Chamelio introduces a programmable shared cloud network stack using eBPF, enabling tenant-defined protocols with high performance and strong isolation, reducing programmability overhead and tail latency.

Contribution

It presents a novel architecture combining shared stacks, joint optimization, and bounded fast paths to enable tenant programmability with performance isolation.

Findings

Tenant programmable TCP reaches 9.2 million requests/sec, matching hand-tuned stacks.

Joint compilation reduces programmability overhead from 23.9% to 3.8%.

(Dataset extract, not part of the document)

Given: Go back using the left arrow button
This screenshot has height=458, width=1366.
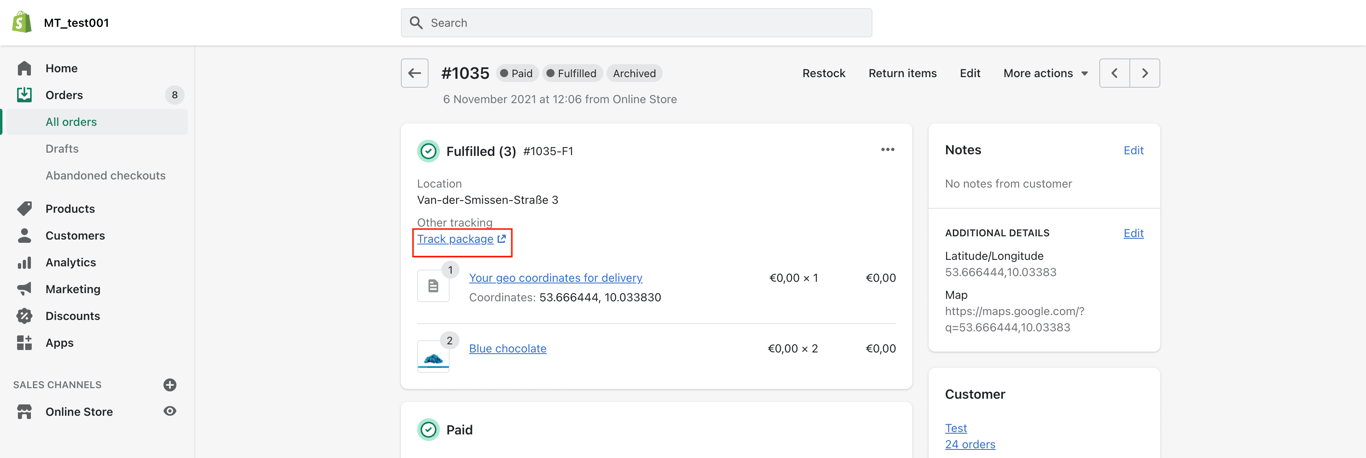Looking at the screenshot, I should [415, 73].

Chamelio bounds victim tail latency at 46 microseconds under adversarial scaling.

Abstract

Conventional cloud network virtualization sends packets through multiple guest and host layers, inflating CPU cost and tail latency. Shared host datapaths collapse this layering into one optimized path across tenants, but existing shared stacks are fixed-function: tenants cannot specialize their protocols. eBPF is the natural vehicle for restoring programmability to a shared datapath, but today's extensions are hook-sized, and its verifier provides safety -- not performance isolation: one tenant's per-packet work can inflate every other tenant's tail latency. Chamelio is a programmable shared network stack that lets tenants implement full protocols through a bounded eBPF fast path and a tenant slow path, while approaching the performance and preserving the strong isolation of fixed shared stacks. It combines three ideas: a shared-stack architecture for tenant-defined protocols; joint optimisation of tenant handlers with provider infrastructure and co-resident tenants in the shared fast path; and a bounded fast path contract with runtime cycle accounting that keeps tenant programmability compatible with strong performance isolation. A tenant programmable TCP on Chamelio reaches 9.2 Mreq/s, matching the hand-tuned TAS stack; joint compilation shrinks the programmability tax from 23.9% to 3.8%; and under a scaling TCP adversary that drives uninstrumented stacks to 154 microseconds, Chamelio bounds victim tail latency at 46 microseconds.